6) An alcohol use disorder may also be indicated when someone continues to use alcohol despite having interpersonal problems because of that use. This could include arguments with family members about alcohol use; or, losing important friendships because of continued use.
7) Important and meaningful social and recreational activities may be given up or reduced because of alcohol use. A person may spend less time with their family, or they may stop playing golf with their friends.
C. Risky Use
The key issue of this criterion is the failure to refrain from using alcohol despite the harm it causes.
8) An alcohol use disorder may be indicated when someone repeatedly uses substances in physically dangerous situations. For instance, using alcohol or other drugs while operating machinery or driving a car.
9) Some people continue to use alcohol even though they are aware it is causing or worsening physical and psychological problems. An example is the person who continues to drink despite having a liver disease.
D. Pharmacological indicators: Tolerance and Withdrawal
For many people, tolerance and withdrawal are the classic indicators of advanced addiction. As such, these are particularly important concepts. This criterion refers to the adjustment the body makes as it attempts to adapt to the continued and frequent use of a substance. This adjustment is called maintaining homeostatic balance.

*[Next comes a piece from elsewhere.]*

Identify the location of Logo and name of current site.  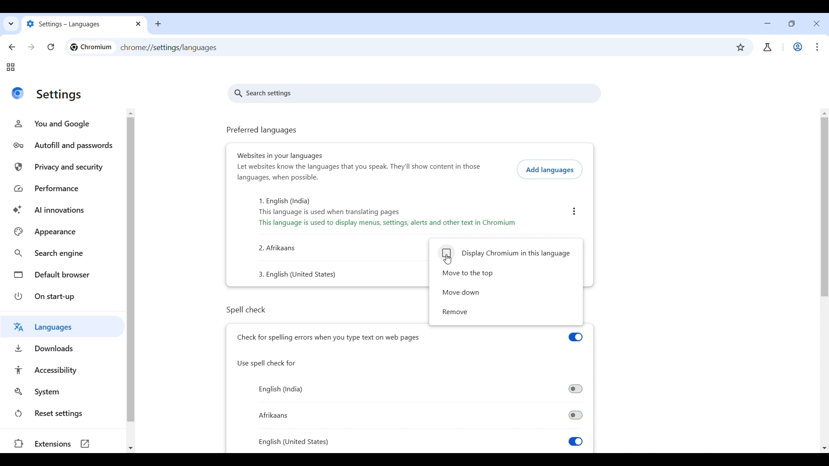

10) Tolerance occurs when people need to increase the amount of alcohol to achieve the same desired effect. Stated differently, it is when someone experiences less of an effect using the same amount. The "desired effect" might be the desire to avoid withdrawal symptoms. On the other hand, it may be the desire to get high. People experience tolerance differently; i.e., people vary in their sensitivities to different substances.
11) Withdrawal is the body's response to the abrupt cessation of a alcohol, once the body has developed a tolerance to it. The resulting cluster of symptoms can be very unpleasant and sometimes fatal. Therefore, consult with a medical professional before attempting to stop alcohol use after a period of heavy and continuous use. This will ensure that quitting is as safe and comfortable as possible.